» **Task to carry out**:
Go through the entries one line at a time, and gather every line that has the word "Pilihan".

-- Data shown follows --

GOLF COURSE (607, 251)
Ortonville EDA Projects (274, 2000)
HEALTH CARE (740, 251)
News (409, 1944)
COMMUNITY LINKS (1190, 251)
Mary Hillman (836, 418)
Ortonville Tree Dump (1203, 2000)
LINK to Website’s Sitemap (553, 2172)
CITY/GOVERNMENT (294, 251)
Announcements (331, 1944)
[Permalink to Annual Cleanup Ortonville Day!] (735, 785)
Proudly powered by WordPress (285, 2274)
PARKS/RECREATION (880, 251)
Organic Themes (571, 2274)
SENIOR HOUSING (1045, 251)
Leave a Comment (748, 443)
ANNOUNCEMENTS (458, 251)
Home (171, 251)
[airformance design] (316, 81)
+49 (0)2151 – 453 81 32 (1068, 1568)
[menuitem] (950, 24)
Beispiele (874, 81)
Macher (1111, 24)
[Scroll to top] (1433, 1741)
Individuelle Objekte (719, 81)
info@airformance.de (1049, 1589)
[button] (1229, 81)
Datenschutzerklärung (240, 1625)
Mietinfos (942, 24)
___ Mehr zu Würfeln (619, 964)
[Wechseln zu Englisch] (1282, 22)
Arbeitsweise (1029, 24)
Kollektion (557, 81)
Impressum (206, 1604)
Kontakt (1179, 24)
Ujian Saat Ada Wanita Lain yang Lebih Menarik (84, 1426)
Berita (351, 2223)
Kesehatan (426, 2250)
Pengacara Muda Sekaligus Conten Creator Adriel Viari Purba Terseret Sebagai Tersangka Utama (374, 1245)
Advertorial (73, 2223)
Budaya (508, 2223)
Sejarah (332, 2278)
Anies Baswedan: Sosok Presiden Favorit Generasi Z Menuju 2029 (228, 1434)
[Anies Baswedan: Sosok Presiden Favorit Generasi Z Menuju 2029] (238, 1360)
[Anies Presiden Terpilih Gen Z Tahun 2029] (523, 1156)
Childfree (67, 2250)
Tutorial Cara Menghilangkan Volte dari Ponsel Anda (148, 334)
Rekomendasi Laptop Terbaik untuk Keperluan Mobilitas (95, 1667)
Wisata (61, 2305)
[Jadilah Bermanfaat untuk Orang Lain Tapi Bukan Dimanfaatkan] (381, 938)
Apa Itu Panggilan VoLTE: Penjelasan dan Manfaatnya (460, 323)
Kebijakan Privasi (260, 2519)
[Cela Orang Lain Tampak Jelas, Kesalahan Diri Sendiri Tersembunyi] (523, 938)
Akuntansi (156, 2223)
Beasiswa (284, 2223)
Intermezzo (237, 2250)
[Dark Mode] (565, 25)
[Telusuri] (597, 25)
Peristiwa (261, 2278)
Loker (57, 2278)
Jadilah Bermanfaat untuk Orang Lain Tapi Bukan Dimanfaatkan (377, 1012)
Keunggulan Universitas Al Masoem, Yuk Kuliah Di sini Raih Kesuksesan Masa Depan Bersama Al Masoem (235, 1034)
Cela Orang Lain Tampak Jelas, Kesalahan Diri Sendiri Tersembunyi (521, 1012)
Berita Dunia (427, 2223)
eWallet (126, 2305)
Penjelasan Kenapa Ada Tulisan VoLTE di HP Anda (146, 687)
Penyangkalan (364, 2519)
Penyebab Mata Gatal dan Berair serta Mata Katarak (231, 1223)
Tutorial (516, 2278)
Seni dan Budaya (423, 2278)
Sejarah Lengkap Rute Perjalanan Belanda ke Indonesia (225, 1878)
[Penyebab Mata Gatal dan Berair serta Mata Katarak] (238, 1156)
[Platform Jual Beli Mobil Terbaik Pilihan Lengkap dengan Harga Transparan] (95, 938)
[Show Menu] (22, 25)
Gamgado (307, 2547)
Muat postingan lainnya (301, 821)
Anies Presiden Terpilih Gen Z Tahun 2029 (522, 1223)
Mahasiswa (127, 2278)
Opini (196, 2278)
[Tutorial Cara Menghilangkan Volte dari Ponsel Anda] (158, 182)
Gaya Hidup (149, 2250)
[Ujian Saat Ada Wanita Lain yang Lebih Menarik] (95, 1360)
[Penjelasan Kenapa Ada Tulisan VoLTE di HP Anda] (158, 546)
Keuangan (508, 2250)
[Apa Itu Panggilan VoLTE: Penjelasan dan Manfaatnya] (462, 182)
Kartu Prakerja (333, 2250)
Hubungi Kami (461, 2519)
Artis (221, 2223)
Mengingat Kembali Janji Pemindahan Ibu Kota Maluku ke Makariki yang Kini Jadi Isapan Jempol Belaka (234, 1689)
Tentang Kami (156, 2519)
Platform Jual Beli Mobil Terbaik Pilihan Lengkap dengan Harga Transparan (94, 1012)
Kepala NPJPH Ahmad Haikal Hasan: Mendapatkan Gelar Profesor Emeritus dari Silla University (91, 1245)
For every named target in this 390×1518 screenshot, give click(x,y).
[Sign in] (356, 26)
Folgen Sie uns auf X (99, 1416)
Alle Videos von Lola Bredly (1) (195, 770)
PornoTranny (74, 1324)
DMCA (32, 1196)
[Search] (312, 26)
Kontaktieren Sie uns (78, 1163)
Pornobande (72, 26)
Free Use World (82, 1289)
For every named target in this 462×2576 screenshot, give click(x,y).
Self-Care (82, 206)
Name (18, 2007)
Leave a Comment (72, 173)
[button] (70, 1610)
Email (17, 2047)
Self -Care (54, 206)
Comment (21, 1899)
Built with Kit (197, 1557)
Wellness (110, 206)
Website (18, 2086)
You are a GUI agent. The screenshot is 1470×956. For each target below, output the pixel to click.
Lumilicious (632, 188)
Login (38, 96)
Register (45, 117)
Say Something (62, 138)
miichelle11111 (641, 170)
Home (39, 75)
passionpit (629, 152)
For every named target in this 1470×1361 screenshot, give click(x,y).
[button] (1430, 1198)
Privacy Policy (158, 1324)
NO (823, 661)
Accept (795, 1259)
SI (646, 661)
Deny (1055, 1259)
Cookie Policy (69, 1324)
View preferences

-- Data shown concluded --

» **Written response**:
[Platform Jual Beli Mobil Terbaik Pilihan Lengkap dengan Harga Transparan] (95, 938)
Platform Jual Beli Mobil Terbaik Pilihan Lengkap dengan Harga Transparan (94, 1012)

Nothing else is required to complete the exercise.